I have always been a fan of the Rev. Will B. Dunn and the comic strip “Kudzu.” Sadly the reason that the strip is so entertaining is because the writer has his finger on the pulse on what is called Christianity in the twenty-first century. This may be why the modern worship center looks alarmingly like a theater or a recording studio. Maybe there is “no business like soul business.” It is comfortable, it is entertaining, maybe it is even exciting; but I am not convinced that “comfortable, entertaining, and exciting” are necessarily prerequisites to Gospel worship.

In that context I think back to what I experienced yesterday when I gathered with God’s people. We sang hymns of praise that contained Biblical depth. We confessed our sins and heard the promise of forgiveness from God’s Word. The Bible was read publicly (more than just a snippet) because that is how God speaks to His people. A child was baptized and we were reminded of the grace of God that is ours through what Jesus Christ did for us through His obedient life and sacrificial death.

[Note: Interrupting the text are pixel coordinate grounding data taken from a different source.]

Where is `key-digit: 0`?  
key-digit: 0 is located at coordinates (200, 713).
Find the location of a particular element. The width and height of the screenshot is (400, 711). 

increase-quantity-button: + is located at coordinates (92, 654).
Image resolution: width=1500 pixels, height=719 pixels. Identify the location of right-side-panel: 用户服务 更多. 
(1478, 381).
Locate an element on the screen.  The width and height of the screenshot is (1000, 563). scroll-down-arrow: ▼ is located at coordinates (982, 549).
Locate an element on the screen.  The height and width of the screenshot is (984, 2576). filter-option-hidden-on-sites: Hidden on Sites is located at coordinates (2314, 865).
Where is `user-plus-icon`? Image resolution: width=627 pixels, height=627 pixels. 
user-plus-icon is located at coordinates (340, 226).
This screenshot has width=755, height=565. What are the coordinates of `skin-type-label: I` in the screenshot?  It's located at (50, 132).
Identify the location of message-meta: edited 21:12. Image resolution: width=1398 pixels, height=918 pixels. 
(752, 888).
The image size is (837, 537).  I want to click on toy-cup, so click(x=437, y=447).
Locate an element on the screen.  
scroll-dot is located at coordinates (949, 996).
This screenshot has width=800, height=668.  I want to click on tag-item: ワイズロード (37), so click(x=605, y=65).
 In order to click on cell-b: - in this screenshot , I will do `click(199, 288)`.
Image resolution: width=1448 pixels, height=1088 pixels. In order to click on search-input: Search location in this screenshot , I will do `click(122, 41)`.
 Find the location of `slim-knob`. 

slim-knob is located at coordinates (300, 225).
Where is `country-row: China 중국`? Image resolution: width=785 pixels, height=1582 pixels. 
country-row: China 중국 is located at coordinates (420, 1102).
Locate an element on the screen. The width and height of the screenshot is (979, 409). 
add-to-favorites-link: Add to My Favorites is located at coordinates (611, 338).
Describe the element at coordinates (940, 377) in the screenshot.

We called out to God in prayer. We heard the Word of God proclaimed. We shared the Lord’s Supper together which again reminded us of God’s grace. Christ was pointed to as our hope again and again.

It wasn’t comfortable, but it brought comfort. It wasn’t entertaining, but it was focused on God, both who He is and what He has done. It wasn’t necessarily exciting, but it fed more than just the emotion; it fed the soul. I am grateful that God Sunday after Sunday reveals Himself to us through simple things like prayer, Word, and sacrament. Maybe it is “soul business” after all.